Percorso a ritroso anche per la ‘mpanata che da nutriente colazione contadina diventa dessert. La ‘mpanata era una zuppa a base di frammenti di pane leggermente raffermo sul quale si versava il siero di latte della mungitura del mattino per ammorbidirlo e poi la ricotta ancora calda. Tutto si mescolava nella ciotola di legno usata per la colazione da contadini e pastori. Nel dessert di Raffaella gli stessi ingredienti vengono combinati con panna e zucchero in un gelato che non vuole essere dissacrante ma semplice divertimento, con un risultato spiazzante e piacevole. Sopra viene versato un miele di sulla, la pianta erbacea lontana parente dei fagioli che in primavera tinge di rosso con i suoi fiori purpurei le colline degradanti verso il mare.
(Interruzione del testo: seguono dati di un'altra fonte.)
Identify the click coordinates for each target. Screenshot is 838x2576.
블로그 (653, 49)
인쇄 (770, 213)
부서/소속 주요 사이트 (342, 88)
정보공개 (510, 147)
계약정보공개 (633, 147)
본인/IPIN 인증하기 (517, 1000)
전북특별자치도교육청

Un miele saporito ma non troppo audace, adatto a conferire dolcezza senza coprire i sapori.
Due dolci: la ‘mpanata trasformata in gelato con nota piccante di Raffaella Piccinino, La Pecora Nera e il fiore di zucca di Fabio Torchia, La Tana del Ghiro
Isolati nel piccolo villaggio di Boturo e con solo una ex caserma della forestale come vicina di casa (il paese più vicino dista undici chilometri e in passato è capitato di restare isolati diversi giorni a causa delle forti nevicate), la decisione di allargare l’ospitalità de La Pecora Nera accogliendo gli ospiti nelle tre stanze della locanda e tenendo per sè la mansarda dove la coppia vive, è dettata anche dalla necessità di coltivare rapporti umani. E scambiare esperienze con persone affini, che scelgono di andare in un luogo bello ma anche privo di connessione internet e televisore. Che scelgono insomma la natura. La locanda per Raffaella e Stefano “è lavoro ma anche vita, e necessità di starci al meglio”. Negli anni hanno accolto visitatori da tutto il mondo, dalla Francia alla Russia, mantenendo i rapporti nel tempo e facendo scoprire un aspetto forse meno conosciuto della Calabria. Una regione che non è solo mare, ma anche e soprattutto natura, essendo ricoperta per l’80% da boschi. Indirizzi

La Pecora Nera
Villaggio Buturo
Albi (CZ)

Telefono 339 4222531

Cosa fare nel Parco della Sila
Escursioni a piedi, in Mountain bike e a cavallo,
Bio e Bird-Watching, Fotografia naturalistica,
Sci di fondo e di discesa,
Orienteering (disciplina di origine scandinava che consiste nell’orientarsi all’interno della natura, anche consultando le carte e usando la bussola),
Tiro con l’arco

 

Fabio Torchia nel Pollino e Raffaella Piccinino nella Sila hanno trovato il coraggio di intraprendere scelte ardimentose che hanno cambiato radicalmente il loro stile (e qualità) di vita, andando ad accrescere con la loro passione ed entusiasmo sinceri il pregio di territori non sempre conosciuti in tutto il loro valore paesaggistico, gastronomico e umano, ricchi di storie ancora tutte da raccontare.